After nurses and doctors cleaned the caked debris from his eyes, and evaluated him, he allowed a Times of Trenton reporter to interview him. Despite his ordeal, he volunteered his story of survival.

'Tribute in Light' still honors 9/11 victims 

''I could not believe these two buildings could come down . . . it felt like an earthquake, '' Eisenbarth said from his hospital bed at St. Francis' emergency room 15 years ago. "I still don't know how I got out alive.''

And he's still telling his story today, although not as much as he did in Denver, when he arrived home from Trenton.

Eisenbarth, for a while, was the Denver resident who was most affected by 9/11. He talked of his experiences at a church and school, and was interviewed on local television.

He displayed his Marriott room card key too, which he still has.

Several years later, Eisenbarth and his family moved to Atlanta, and he's currently living in Phoenix, where he hopes to retire.

Life moves forward, and he's doing well, he said. His kids are in the college and career phase now.

But the horror of 9/11 is always there, just under the surface, he said.

"I feel it quite often," he said.

"The one things that reminds me on a constant basis is a thunderstorm, it puts goose bumps on my arms," he said.

Weather has been a constant reminder. On the first anniversary of the attacks, Eisenbarth said the sound of storms reminded him of the sounds he heard on 9/11.

They still do.

"When I hear thunder it reminds me of the buildings coming down," he said Friday.

And at any minute, he can put himself on those piles of rubble as sirens wailed and ash was everywhere - as he scaled slabs of debris while still carrying his computer bag slung on his shoulder.

He says now he recalls throwing the bag down the rubble, then using the drapery to maneuver to safety, picking up his computer bag and walking to safety.

"That's something I can live every day," he said.

15629 Eisenbarth 1 fjEisenbarth describes his survival while at St. Francis Medical Center in Trenton on Sept. 11, 2001. (Times of Trenton file photo)
 

Although he considers himself healthy, Eisenbarth has suffered long-term hearing loss - about 30 percent in both ears - which he traces to 9/11, as well as a persistent cough.

Headlines about 9/11-related illnesses and cancers make him nervous. "It's just another worry," he said.

He did go back to what was then Ground Zero, before the first anniversary, to walk the site and retrace his steps, which he said was a good healing moment.

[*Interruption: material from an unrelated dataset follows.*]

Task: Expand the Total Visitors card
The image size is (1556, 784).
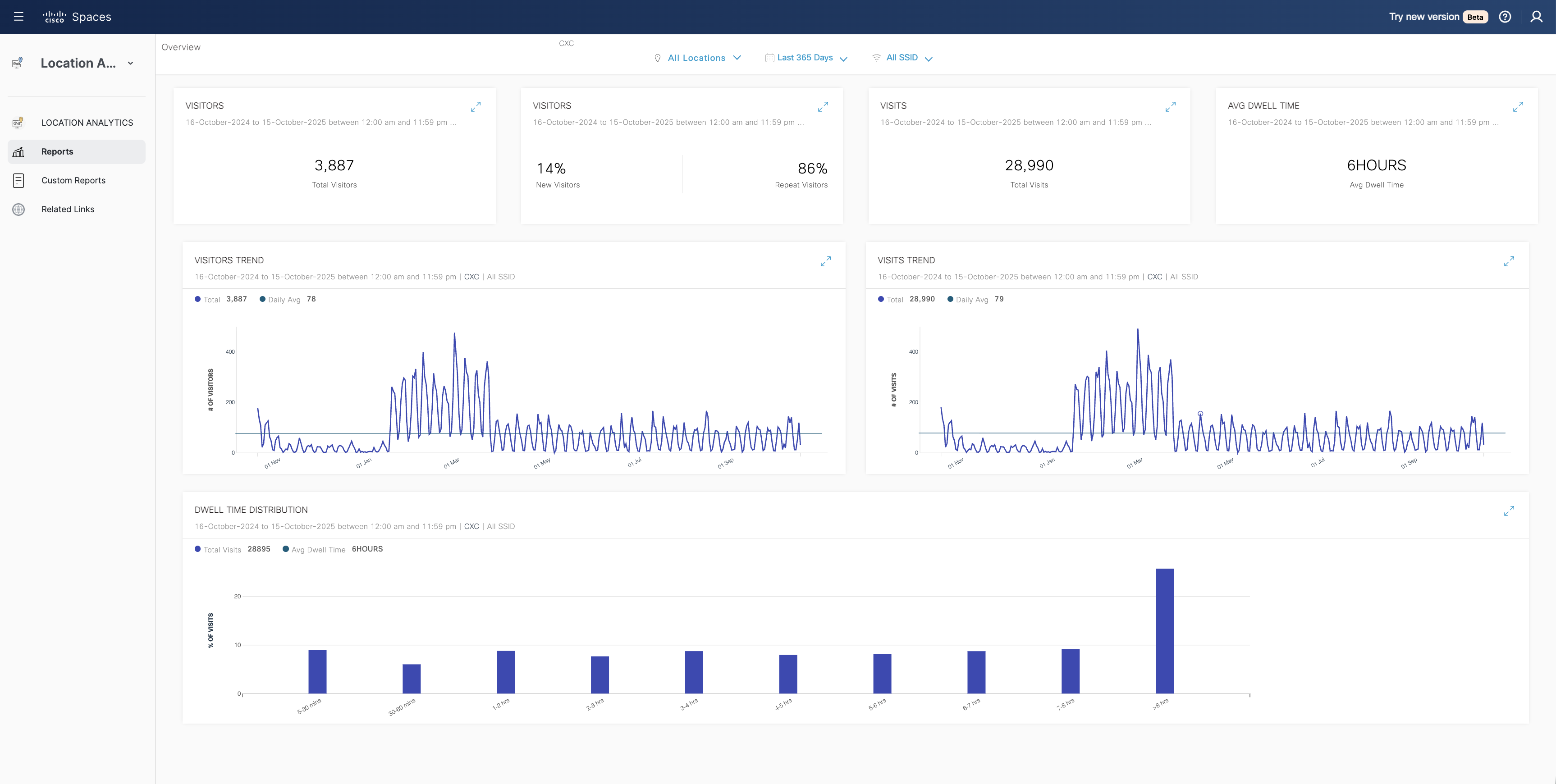Action: (476, 107)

And he's been back to the World Trade Center two more times, but he has not yet planned enough time to visit the memorial.

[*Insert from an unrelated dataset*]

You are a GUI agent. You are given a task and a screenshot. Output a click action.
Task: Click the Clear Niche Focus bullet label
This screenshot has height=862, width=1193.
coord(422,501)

He's obviously eager to see the Marriott Hotel's portion of the memorial, which he has heard about from a network of hotel survivors he keeps in touch with.

While Eisenbarth is willing to talk of his 9/11 experiences, he hasn't appeared in several of the 9/11 documentaries that have sought to interview him on camera.

It's partly because he lives on the west coast, but also it's just not his thing, and he does not begrudge anyone who does. He did contribute to an upcoming book specifically about Marriott survivors, he said.

Eisenbarth said his message to anyone about that day is simple: it's the one most synonymous with September 11, 2001.

"Never forget," he said. "Just never forget."